Solidarity with Malaysians forced to flee lockdown for Singapore as cases rise to 266 (Map)

Traffic congestion in Malaysia, near the Singapore border. Photo: SG Kangtao/Facebook
Traffic congestion in Malaysia, near the Singapore border. Photo: SG Kangtao/Facebook

Thousands of Malaysians rushed into Singapore last night to escape a lockdown that went into effect at midnight.

Bumper-to-bumper traffic near the border between the two countries was captured in photos just before Malaysia’s two-week lockdown barring citizens from leaving the country came into effect. Meant to contain the spread of COVID-19 in the nation now reporting the most cases in Southeast Asia, it affects the roughly 300,000 commuters who travel to Singapore daily for work. 

Both the Tuas and Woodlands land checkpoints were clear by this morning. 

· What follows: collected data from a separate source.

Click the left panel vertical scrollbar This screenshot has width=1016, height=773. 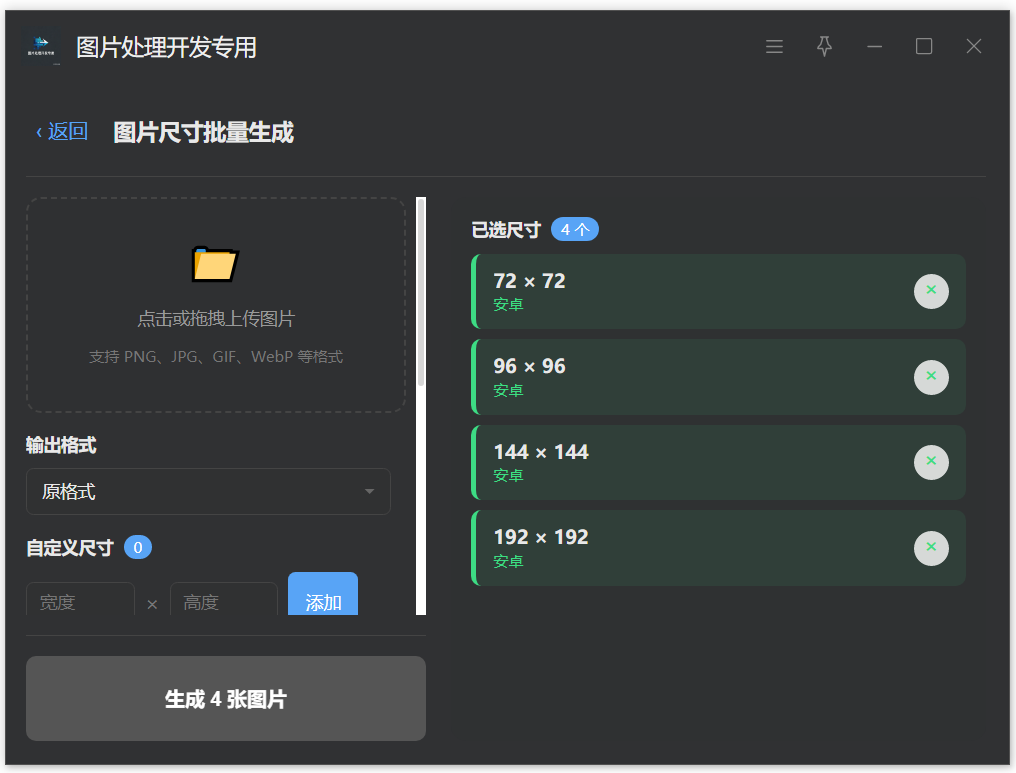coord(421,292)
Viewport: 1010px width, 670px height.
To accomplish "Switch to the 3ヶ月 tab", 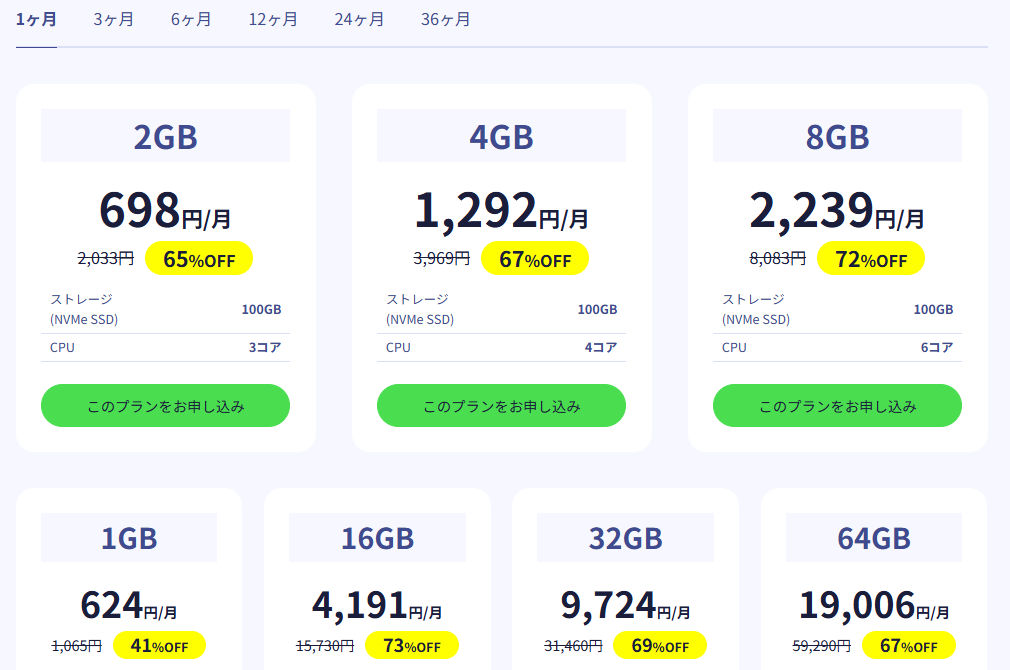I will (x=113, y=20).
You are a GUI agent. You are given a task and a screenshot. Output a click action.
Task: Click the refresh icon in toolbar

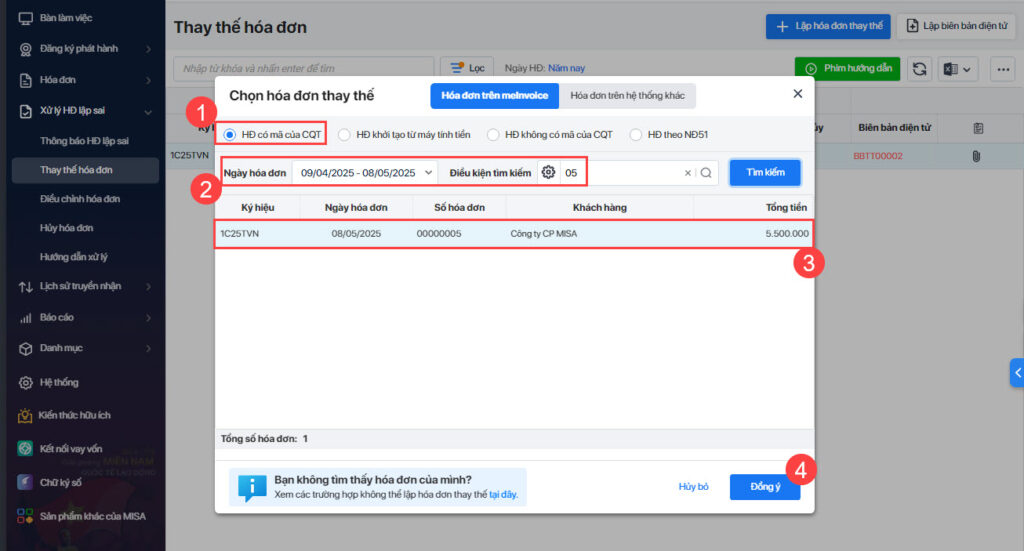point(919,68)
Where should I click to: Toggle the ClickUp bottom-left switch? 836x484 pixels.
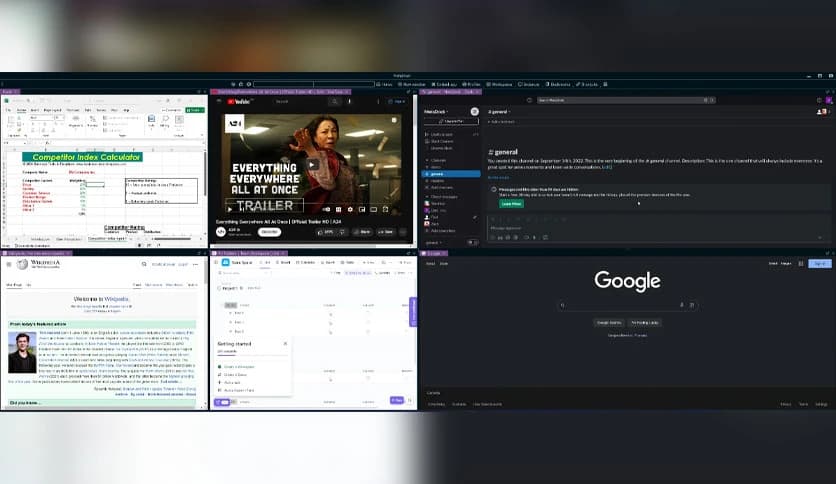[x=222, y=401]
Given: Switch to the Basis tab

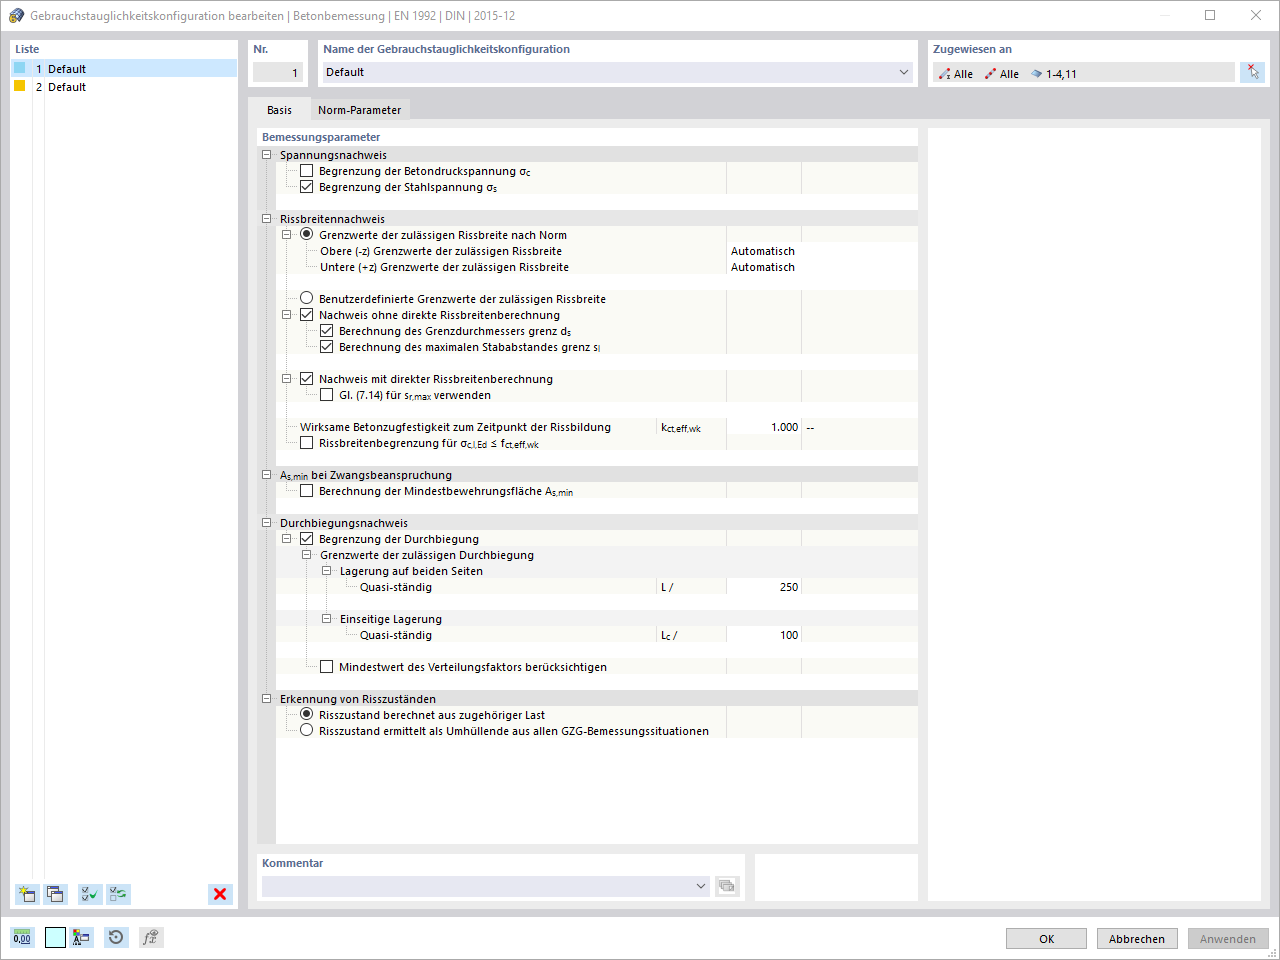Looking at the screenshot, I should click(x=279, y=109).
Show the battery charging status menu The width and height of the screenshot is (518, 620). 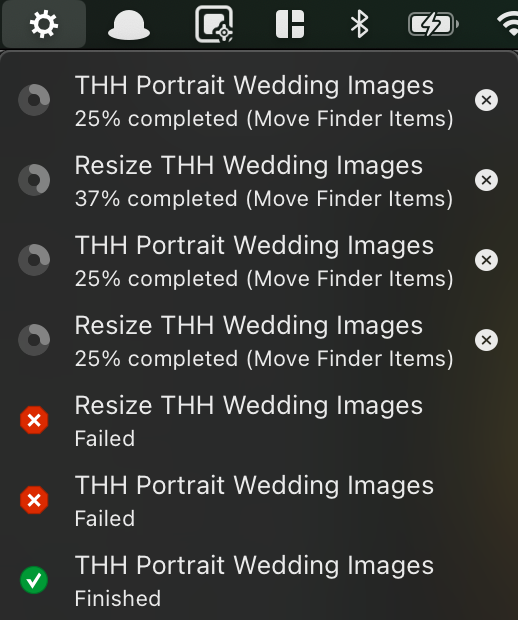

Some Singapore employers, such as public transport operators SMRT and SBS Transit, said they secured temporary accommodation for their Malaysian employees at several local hotels. It was not clear where thousands of others would be staying.

Manpower Minister Josephine Teo told reporters yesterday evening that only about 10,000 of the Malaysians working here have been matched with temporary accommodations since Malaysia announced its lockdown.

View of Woodlands Checkpoint this morning. Image: One Motoring
View of Woodlands Checkpoint this morning. Image: One Motoring
View of Tuas Checkpoint this morning. Image: One Motoring
View of Tuas Checkpoint this morning. Image: One Motoring

Singaporeans have taken to the internet to show support for those forced to choose between staying with their families and going to work now through March 31.

“With the full lockdown of Malaysia, thousands of Malaysians have chosen to head to Singapore and leave their families behind for the next 2 weeks just to make sure that their loved ones back home don’t go hungry. We really salute you for your sacrifice. While you take care of your family back home, let us do what we can to take care of you in Singapore too,” a viral post by social media site SGAG read.

“I’m a Singaporean. Today Malaysian taught me the meaning of sacrifice,” Facebook user Joseph Ong wrote in a public group monitoring Johor Bahru traffic. 

“We are never different from each other just the borders separate us,” another group member said. 

Hours before Malaysia went into lockdown, the country also reported two first deaths involving a 34-year-old man in Johor Bahru who had attended a mass mosque gathering in the capital and a 60-year-old pastor in Sarawak. 

Coronavirus infections in Malaysia rose to 673 yesterday after 120 new cases were reported, 95 of which were linked to the mosque gathering in Kuala Lumpur.

Click the top left icon for a list of all cases or on a colored marker directly for more information.

Cases rose to 266 in Singapore

Coronavirus cases in Singapore surged to 266 after another 23 were announced last night, mostly made up of people who likely contracted COVID-19 overseas. 

They include more Singaporeans who had been to Europe and expats returning from abroad. Two of the Singaporeans, case Nos. 244 and 243 (announced Monday), work from the same home office on River Valley Road and were in Germany, Italy, and Switzerland together before testing positive in Singapore.

Others include a Canadian man who was in Japan recently, also known as case No. 246, and a Swedish man, also known as case No. 255, who was in Norway, Denmark, and Sweden before testing positive here. 

“The majority of imported cases we are seeing in recent days are Singaporeans, Permanent Residents, Long-Term Pass holders, residents of Singapore who have been overseas. They have come back, and have been infected during their time overseas. Fortunately, we have been able to pick them up,” National Development Minister Lawrence Wong told a press conference yesterday evening. 

“So we really want to limit the number of imported cases, and we have to do more … There is really no need to travel; please don’t travel if there is no need to during this period. It puts everyone at risk – you put yourself at risk, you put your family members and people around you at risk,” he added. 

Those who continue to travel unnecessarily in spite of the government’s advisory may have to go on unpaid leave when being quarantined back in Singapore. This is because employers might not be able to claim S$100 allowances set aside by the government to help companies whose employees cannot come to work due to the Stay-Home Notice. 

Singapore has also urged students abroad to return home.